おはようございます。医師の秋山です。
さて、今日は人工甘味料のお話です。
人工甘味料とは何でしょうか?
人工甘味料とは、人工的に、化学的に作られた甘味料です。人工甘味料は砂糖の数百倍も甘味が強く、かつ体内で消化吸収されないため血糖値が上昇しないのが特徴と言われています。
「血糖値が上がらないんだったら体に良さそう!」と考える方もいらっしゃるかもしれませんが、健康意識が高い方は、人工甘味料が入った食品は避けているケースが多いです。
人工甘味料の食品を摂り続けることで、逆に糖尿病になってしまうというデータがあります。
「Sugar-sweetened beverage and diet soda consumption and the 7-year risk for type 2 diabetes mellitus in middle-aged Japanese men」 European Journal of Nutrition 53,pp.251-258,2014
人工甘味料を摂りつづけた群は、摂り続けていない群と比べ、1.7倍も糖尿病になってしまったんです。
「え、なんで血糖値が上がらないのに糖尿病になるのよ?」と疑問に思った方いませんか?
実は、詳しいメカニズムはわかっていませんが、一般的に言われているのが、人工甘味料により、甘い味覚に慣れてしまい、より沢山の甘い物を食べてしまい、糖尿病になってしまう、というものです。
それとは別に、腸内細菌叢も関係しているのではないかと言われています。
2022年9月に出た論文ですが、人工甘味料を2週間摂取すると、腸内細菌叢が変化し、耐糖能が低下したとのことでした。
「Personalized microbiome-driven effects of non-nutritive sweeteners on human glucose tolerance」Cell VOLUME185,ISSUE18,P3307-3328,SEPTEMBER01,2022
私見ですが、おそらくこんなメカニズムで耐糖能が低下すると思われます。
糖質は一般的に空腸で消化吸収されますが、人工甘味料は空腸で吸収されませんので、そのまま大腸まで到達します。
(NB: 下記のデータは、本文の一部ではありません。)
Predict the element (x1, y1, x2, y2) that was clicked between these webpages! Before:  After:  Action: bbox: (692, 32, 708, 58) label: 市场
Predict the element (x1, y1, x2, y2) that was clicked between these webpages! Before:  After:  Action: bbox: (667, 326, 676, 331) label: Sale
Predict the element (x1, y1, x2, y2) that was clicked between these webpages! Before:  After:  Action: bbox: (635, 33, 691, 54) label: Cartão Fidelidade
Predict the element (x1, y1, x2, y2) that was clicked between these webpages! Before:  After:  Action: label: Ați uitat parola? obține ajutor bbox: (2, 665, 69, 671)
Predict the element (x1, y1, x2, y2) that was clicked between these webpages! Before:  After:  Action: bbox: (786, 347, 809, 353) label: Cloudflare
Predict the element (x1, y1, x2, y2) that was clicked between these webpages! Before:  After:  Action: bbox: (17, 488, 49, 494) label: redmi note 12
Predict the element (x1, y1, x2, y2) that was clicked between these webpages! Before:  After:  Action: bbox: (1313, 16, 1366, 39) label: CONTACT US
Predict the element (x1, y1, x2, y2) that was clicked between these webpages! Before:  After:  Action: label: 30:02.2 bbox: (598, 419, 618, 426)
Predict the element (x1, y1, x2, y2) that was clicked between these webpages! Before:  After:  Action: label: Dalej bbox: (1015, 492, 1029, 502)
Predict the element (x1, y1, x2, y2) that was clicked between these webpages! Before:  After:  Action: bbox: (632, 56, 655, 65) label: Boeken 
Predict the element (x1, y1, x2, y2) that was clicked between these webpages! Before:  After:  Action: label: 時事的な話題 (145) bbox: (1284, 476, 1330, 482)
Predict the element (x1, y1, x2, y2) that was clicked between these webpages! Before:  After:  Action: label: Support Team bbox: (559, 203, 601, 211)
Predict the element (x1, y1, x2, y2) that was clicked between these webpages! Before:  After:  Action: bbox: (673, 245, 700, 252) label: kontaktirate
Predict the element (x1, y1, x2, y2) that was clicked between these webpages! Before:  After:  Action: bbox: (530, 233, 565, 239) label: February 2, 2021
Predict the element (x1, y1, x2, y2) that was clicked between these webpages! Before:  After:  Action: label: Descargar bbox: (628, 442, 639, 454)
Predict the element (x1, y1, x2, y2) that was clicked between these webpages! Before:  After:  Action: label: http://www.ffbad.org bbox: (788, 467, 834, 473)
大腸まで到達した人工甘味料が悪玉菌の絶好のエサとなり、悪玉菌が増え、腸の免疫バリア機能が低下し、悪玉菌が作る有害物質が腸から漏れ出て全身を巡り、各臓器でのインスリンの効き目を悪くして耐糖能が低下するのではないかと思います。
もちろん、人工甘味料は体に悪影響を及ぼさない、という考えもありますので、この議論は今後も続いていくと思います。
個人的な意見ですが、人工的に作られたものは、毎日摂取するのは避けた方が良いでしょうね。
以上、人工甘味料と腸内細菌の話でした。
それでは今週も頑張りましょう。クリニックでお待ちしております。